The output of class by an object is classified by a majority vote of its neighbors. The object is assigned by its k nearest neighbors. If k = 1, then the object is locating the nearest neighbour in instance space and labelling the unknown instance with the same class label as that of the located (known) neighbour. A higher value of k results in a smoother, less locally sensitive function.
Support Vector Machine Algorithm
SVM is a powerful approach for pattern recognition especially for high dimensional, nonlinear problems. SVM has achieved better classification results in mental task and cognitive task classifications.
Recent developments on SVM have shown the need to consider multiple kernels. This provides flexibility and reflects the fact that typical learning problems often involve multiple, heterogeneous data sources. For appropriately designed kernels, the optimized combination weights can be used to understand which features are important for a specific recognition problem.
In this project, we applied the MKL-SVM algorithm to the classifications of mental task and cognitive task EEG signals.
It maps the input patterns into a higher dimension feature space through some nonlinear mapping where a linear decision surface is then constructed. In SVM, a kernel function implicitly maps samples to a feature space given by a feature mapping. Since there are different kernel types, it is often unclear what the most suitable kernel for a task at hand is, and hence the user may wish to combine several possible kernels. It is thus desirable to use an optimized kernel function that can fit the data structure well.
Discriminant analysis and SVMs have been used successfully in different MI-based Brain Computer Interface applications as they present an excellent empirical performance.
In SVM algorithms, the number of parameters that must be used is related to the number of training objects instead of the number of attributes.
In addition, to avoid the problem of overfitting the classifier and to reduce the sensitivity regarding the selection of training and testing sets, a cross-validation technique is needed.
Independent component analysis (ICA) is a kind of blind source separation technique that extracts statistically independent sources called independent components from a set of recorded signals.
Empirical model decomposition (OEMD) is a self-adaptive signal processing and data driven method. Compared with classical time-frequency analysis methods, such as short time Fourier transform (STFT) and wavelet, it is based on the local characteristic time scales of a signal and could decompose the signal into a set of complete orthogonal components called intrinsic mode functions (IMFs) which are determined by the signal itself without prior knowledge about the signal.
RESULTS
The results obtained are encouraging. Without even using a recurrent neural network (which is the next logical step), the CNN is able to correctly classify the test subject’s brain-state about 8.5 times out of 10.
This is likely high enough to enable a new level of performance with brain-computer interface (BCI) technologies.
However, the best results were obtained when the network was trained on samples from the same recording session. While this may be practical for basic brain research, it would be less practical for use in BCI technology.

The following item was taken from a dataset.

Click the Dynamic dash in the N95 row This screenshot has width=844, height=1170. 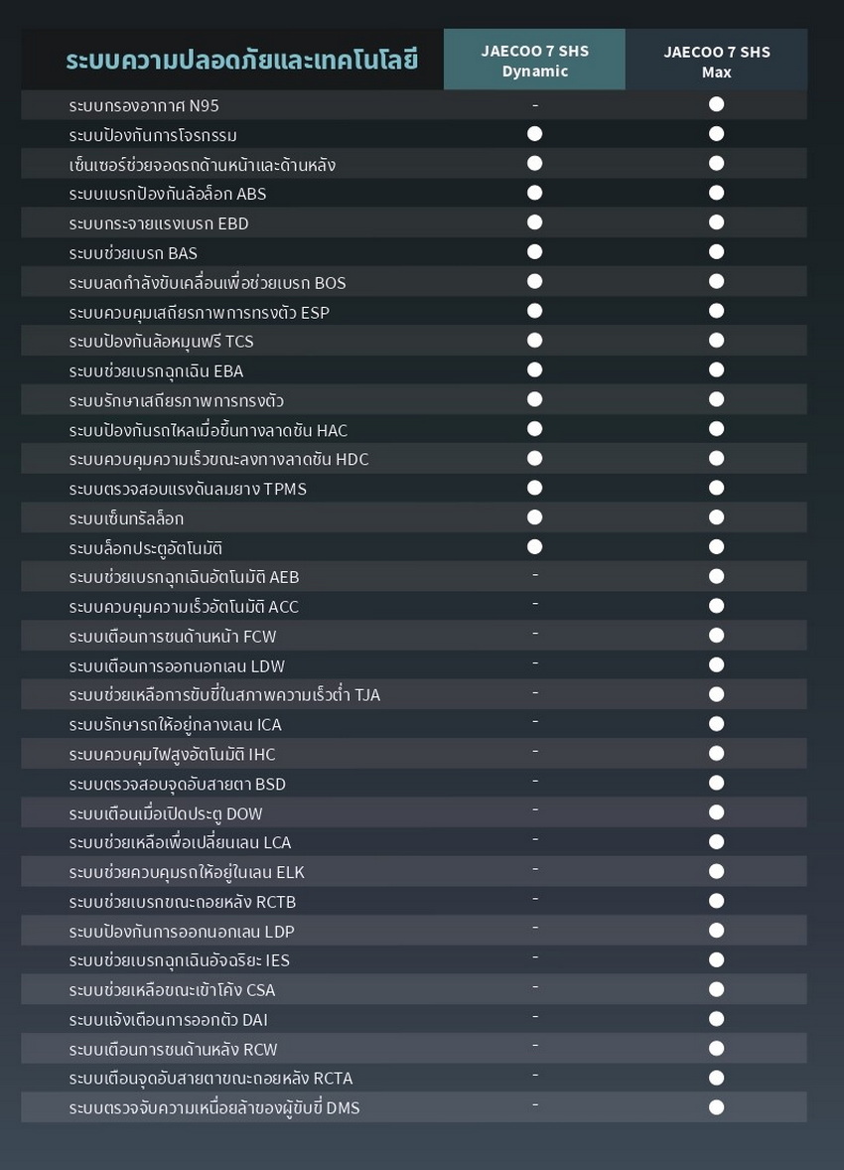(535, 104)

The results obtained suggest that while EEG signals do indeed generalize between individuals, there are still significant variations between individuals, which is an unsurprising finding.

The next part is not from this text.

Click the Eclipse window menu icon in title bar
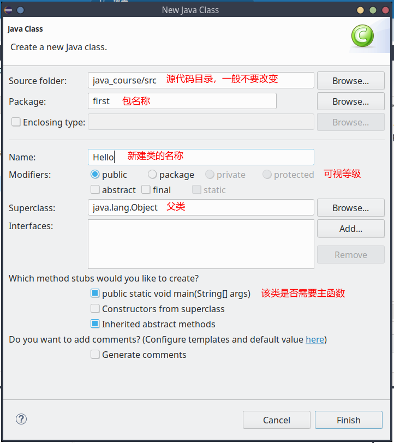 [8, 10]
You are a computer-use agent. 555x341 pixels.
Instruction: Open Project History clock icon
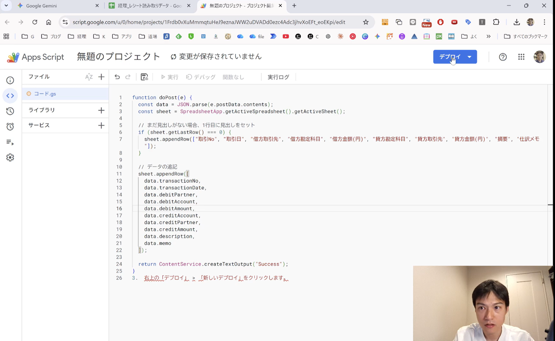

This further suggests that using EEG for BCI will likely require an iterative approach of training on a large population and then fine tuning on a specific individual. It is therefore recommended that future research be done on the possible application of Transfer Learning techniques to the classification of EEG signals.
Technology Used:
Technologies used will be as follows:
1.Intel Optimized Python
2.Intel Optimized TensorFlow.
3.Scikit-Learn implementation for K-NNs and SVM
4.OpenVINO toolkit
5.Final prototype will be deployed on Intel Movidius to make it portable and affordable.